§ **TASK SET**
(1) In the text on Kipling and Bland-Sutton, rewrite the part that opens with the words containing "The writer and" and closes with "the Kiplings’ gardener.", substituting "frequently" for "regularly".
(2) Condense the paragraph of the text on Kipling and Bland-Sutton that begins "When Kipling finally settled in London", keeping its main facts.
(3) Carry on the text on Kipling and Bland-Sutton from the point where it stops.

§ **EXERCISE PASSAGE**
29 Mar 2019
Among the objects and furniture bequeathed to the College in 1943 by Lady Bland-Sutton, widow of the former president Sir John Bland-Sutton (1855-1936), were these two heavy, brass chimpanzees, bookends given to Bland-Sutton by his good friend, the writer, poet and journalist Rudyard Kipling (1865-1936). On the base of one of the chimpanzees is the note: “Presented to Sir John Bland-Sutton by Rudyard Kipling”.
It is not known when the two men first met, but as early as 1908 Kipling gave a speech at the Middlesex Hospital at the request of Bland-Sutton, then a senior surgeon at the hospital. Kipling had been interested in medicine since at least his teens. His sister, Trix, remembered him toying with the idea of becoming a doctor:
…for a while, Ruddy had a fancy to be a doctor; I think he regarded it from the noble point of view as an ideal profession. But a wise friend of our aunt’s took him to a post-mortem. Ruddy never described it to me; all he said was “Oh, Infant…I believe I threw up my immortal soul.” He threw up anyway the idea of doctoring.
When Kipling finally settled in London, several of his wide circle of friends and acquaintances were physicians and surgeons. In contrast, for Bland-Sutton the friendship with Kipling may have been especially valuable since, according to his fellow surgeon Victor Bonney, “…there was a certain aloofness about him and he had very few intimate friends”.
The writer and the surgeon regularly dined together and Bland-Sutton was often a guest at Bateman’s, Kipling’s Sussex home. Their close friendship was immortalised in print several times. Kipling drew on Bland-Sutton for the character of Sir James Belton, head of St Peggotty’s Hospital in his short story ‘The tender Achilles’ (1929). He also wrote a playful preamble to Bland-Sutton’s autobiography The story of a surgeon (1930), which he had encouraged his friend to write. Kipling, on the other hand, appears several times in Bland-Sutton’s book – as his patient, under his care in 1922; discussing gizzards at Bateman’s at a Boxing Day lunch in 1917; relating a story of a frog gobbled up by a grass snake, miraculously released when the snake was killed by the Kiplings’ gardener.

§ **DATA EXTRACTS**
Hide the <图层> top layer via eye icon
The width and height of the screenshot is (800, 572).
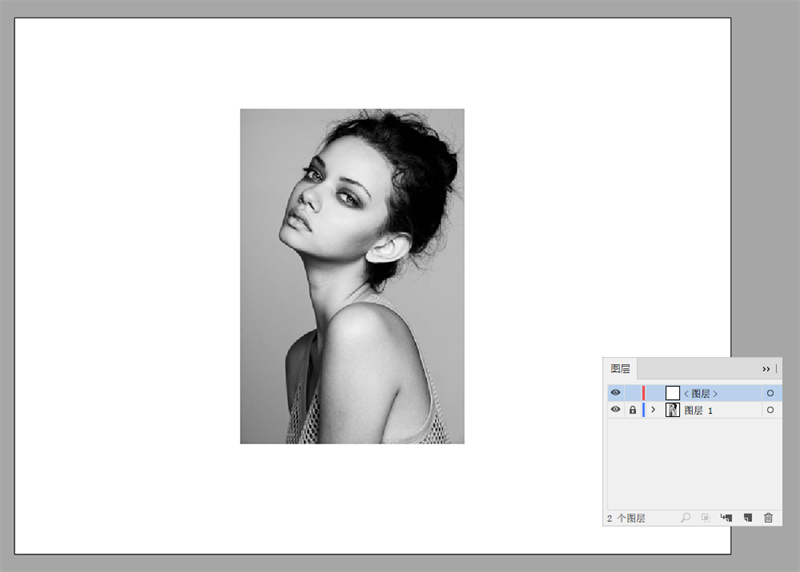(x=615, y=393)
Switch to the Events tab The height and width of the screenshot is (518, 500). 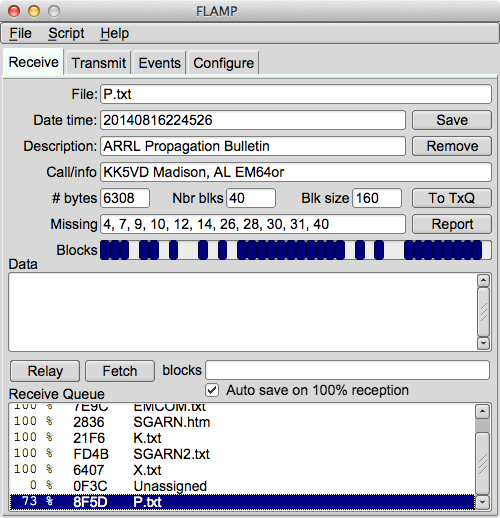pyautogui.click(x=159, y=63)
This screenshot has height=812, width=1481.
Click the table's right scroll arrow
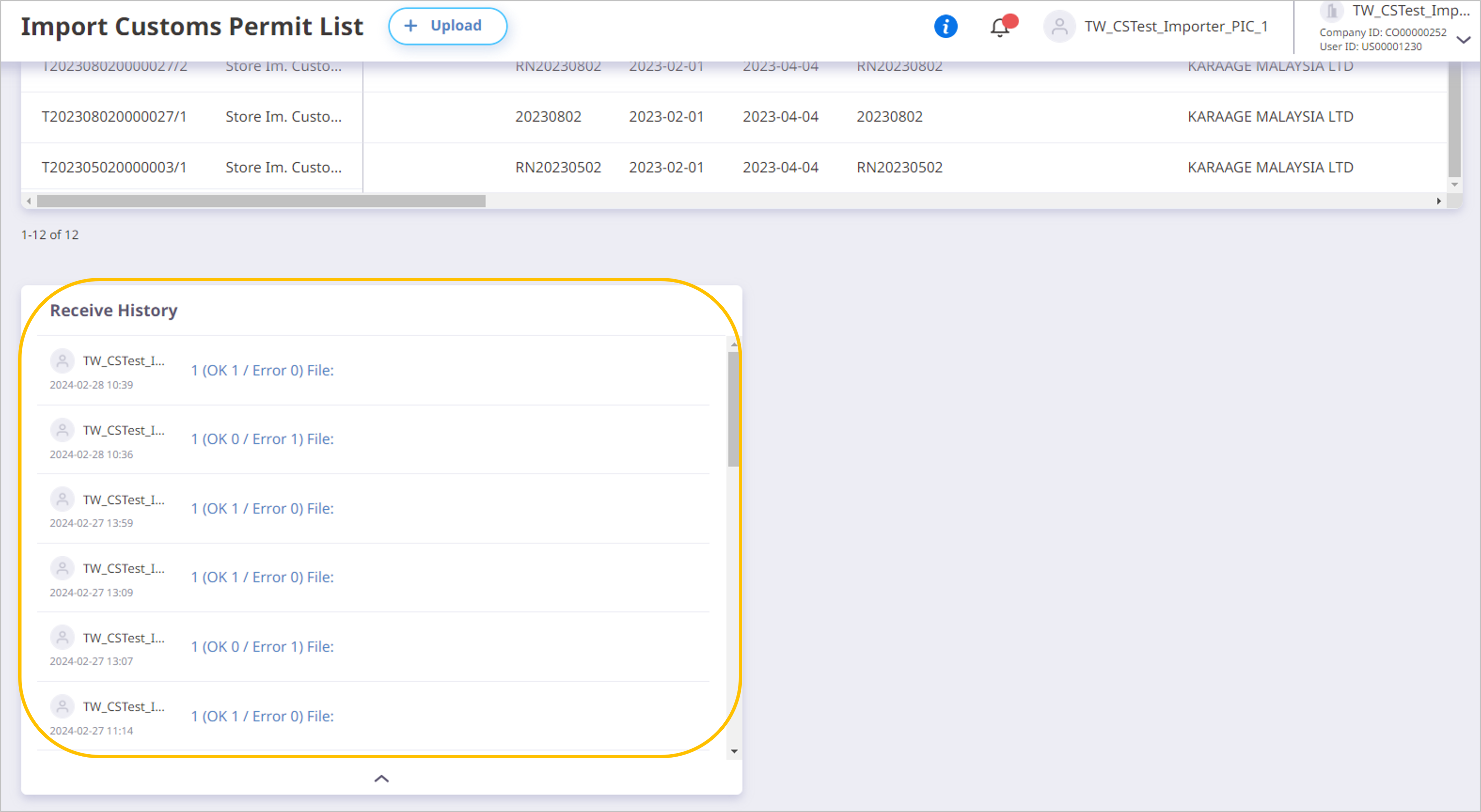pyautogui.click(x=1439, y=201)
---
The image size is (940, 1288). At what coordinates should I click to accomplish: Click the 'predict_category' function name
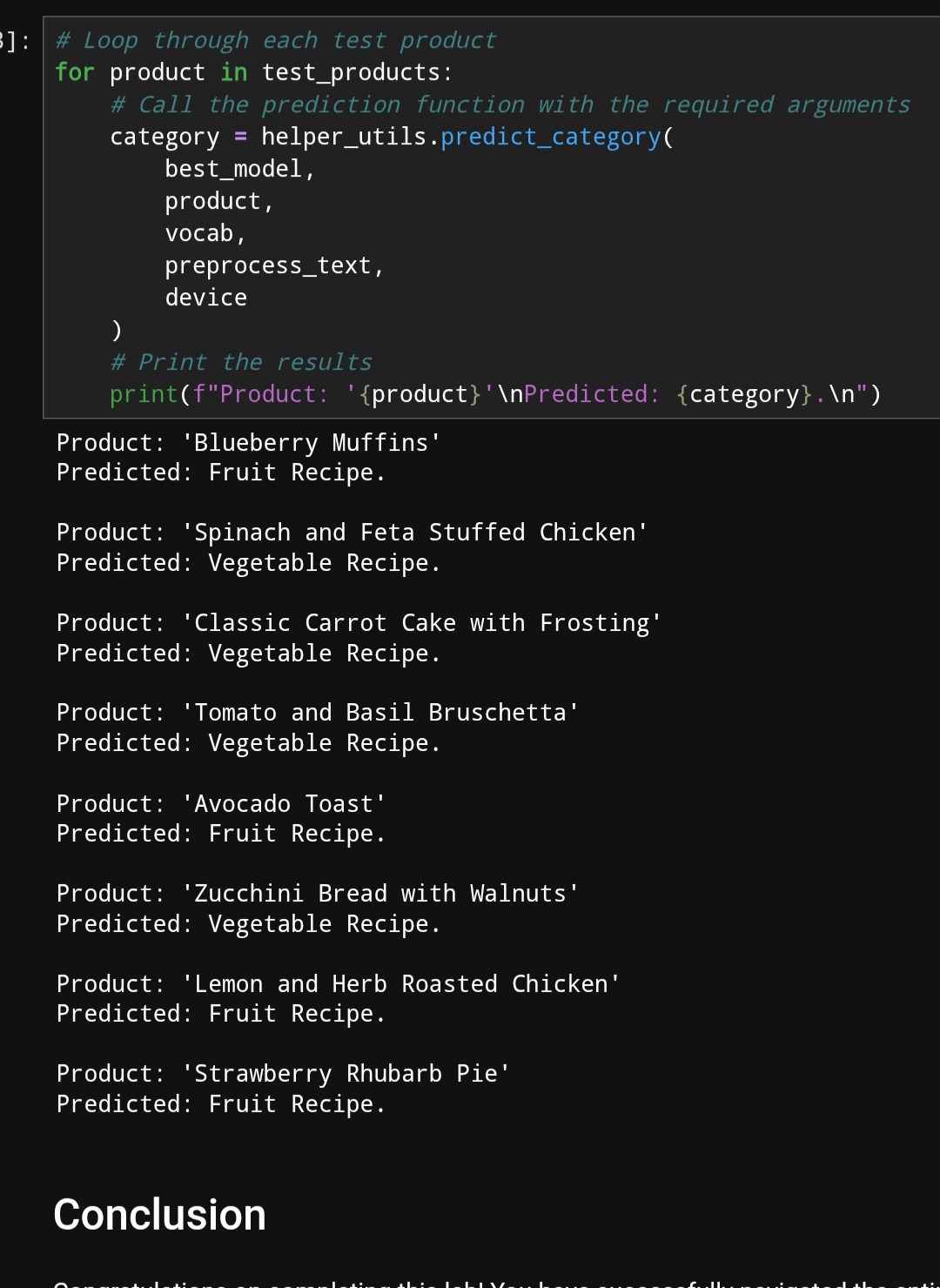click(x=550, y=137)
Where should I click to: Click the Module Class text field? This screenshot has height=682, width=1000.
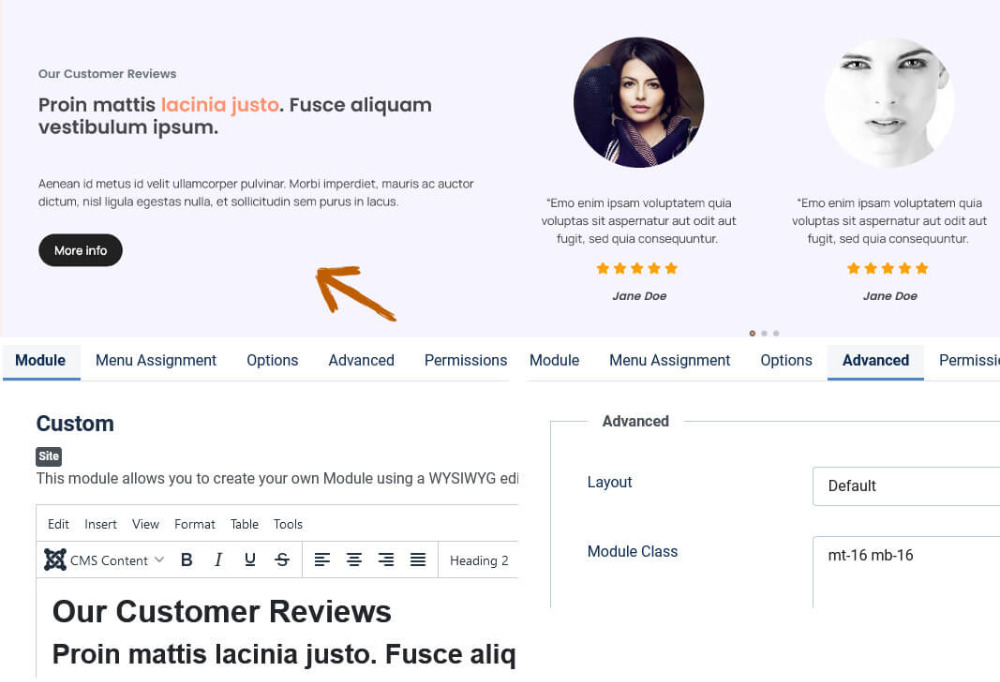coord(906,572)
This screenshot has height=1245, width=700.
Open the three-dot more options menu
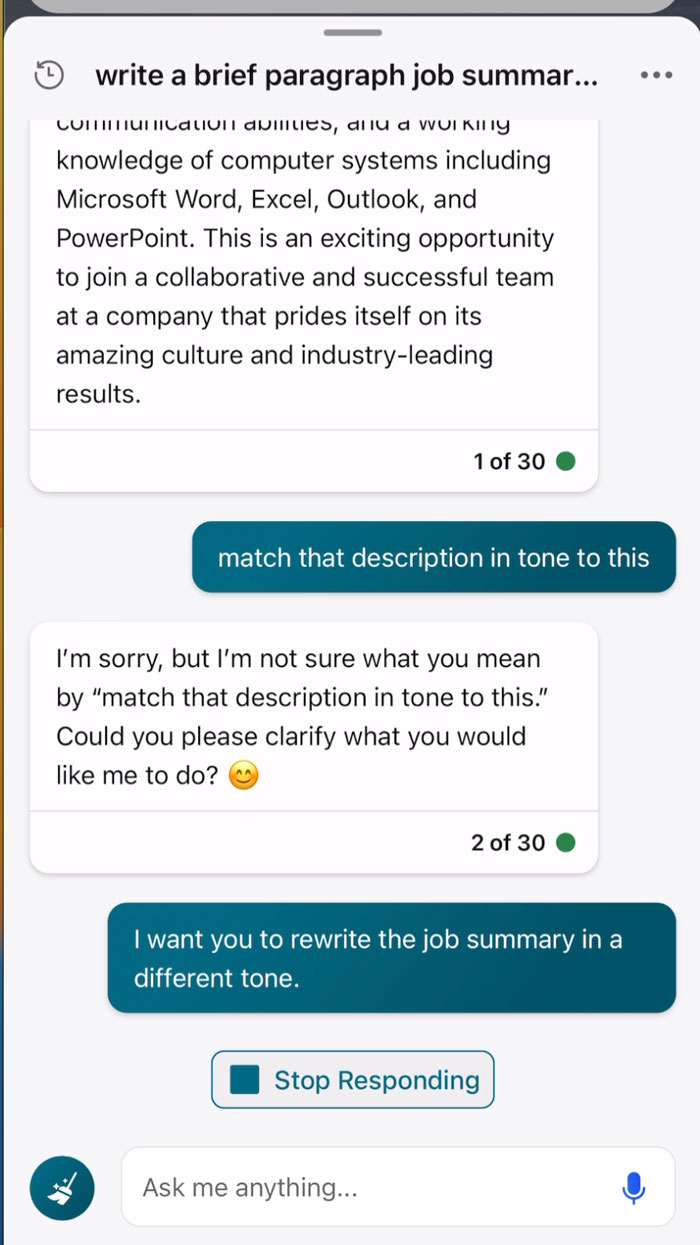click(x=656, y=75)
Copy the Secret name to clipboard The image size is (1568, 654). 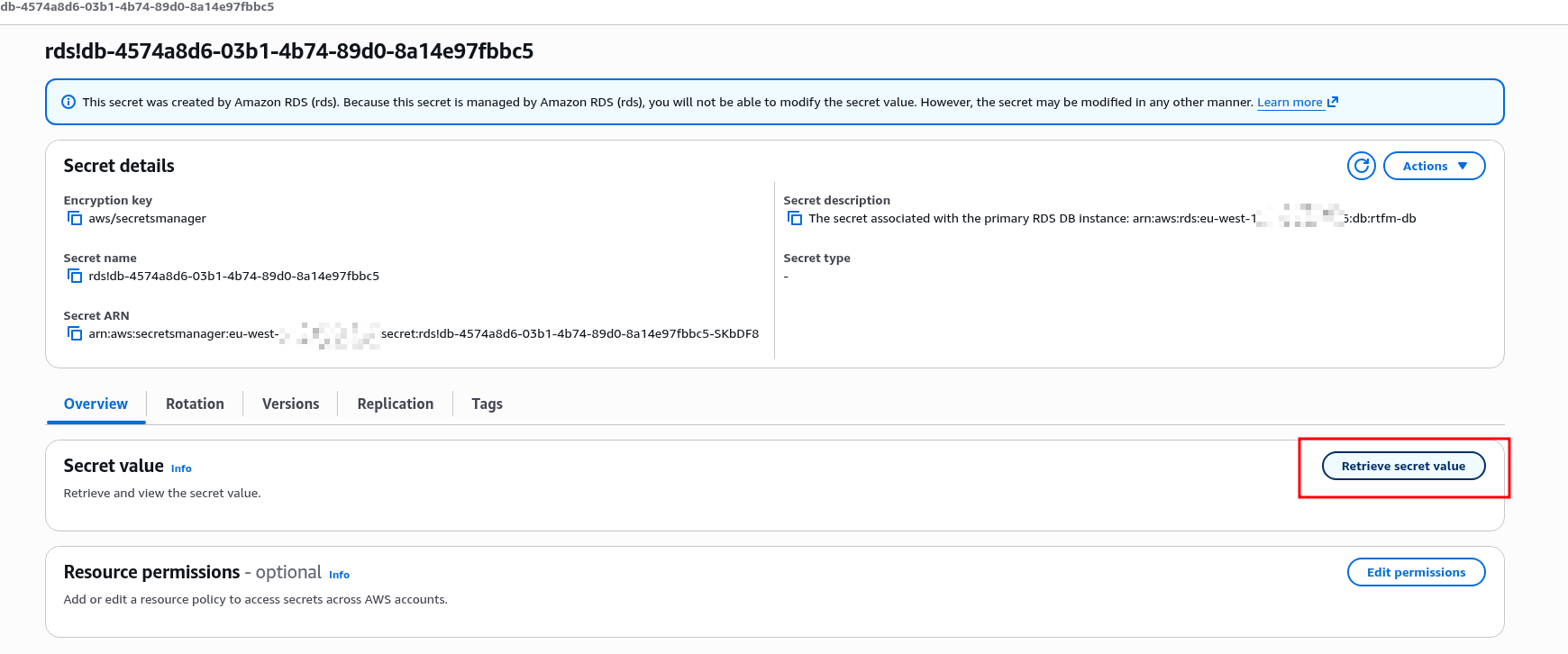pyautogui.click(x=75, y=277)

§ **RESPONSES PER TASK**
(1)
The writer and the surgeon frequently dined together and Bland-Sutton was often a guest at Bateman’s, Kipling’s Sussex home. Their close friendship was immortalised in print several times. Kipling drew on Bland-Sutton for the character of Sir James Belton, head of St Peggotty’s Hospital in his short story ‘The tender Achilles’ (1929). He also wrote a playful preamble to Bland-Sutton’s autobiography The story of a surgeon (1930), which he had encouraged his friend to write. Kipling, on the other hand, appears several times in Bland-Sutton’s book – as his patient, under his care in 1922; discussing gizzards at Bateman’s at a Boxing Day lunch in 1917; relating a story of a frog gobbled up by a grass snake, miraculously released when the snake was killed by the Kiplings’ gardener.

(2) Once Kipling settled in London, several of his many friends and acquaintances were physicians and surgeons. For Bland-Sutton, the friendship may have been especially valuable: fellow surgeon Victor Bonney noted a certain aloofness in him and said he had very few intimate friends.

(3)
Their friendship may have been cemented and encouraged by their common interest in connoisseurship and art. Kipling had grown up in an artistic family; his father, John Lockwood Kipling, was professor of architectural sculpture at the Sir Jamsetjee Jeejeebhoy School of Art in Bombay and later head of the Mayo School of Art and of the Lahore Museum; his mother’s sisters both married distinguished artists – Agnes to Sir Edward Poynter, the president of the Royal Academy, and Georgiana to the pre-Raphaelite painter Edward Burne-Jones. As an unhappy boarder at school in England, Kipling and his sister spent happy Christmases at the Burne-Jones house in Fulham, London, experiences he described in his own autobiography as “a paradise” of “love and affection”. Kipling was a talented artist; his Just so stories are illustrated with his own lyrical drawings. His home, Bateman’s, now a National Trust property, is filled with a varied collection of art and ornaments.
Illustration from Just so stories for little children, by Rudyard Kipling (1902). Taken from Wikimedia Commons, and believed to be in the public domain.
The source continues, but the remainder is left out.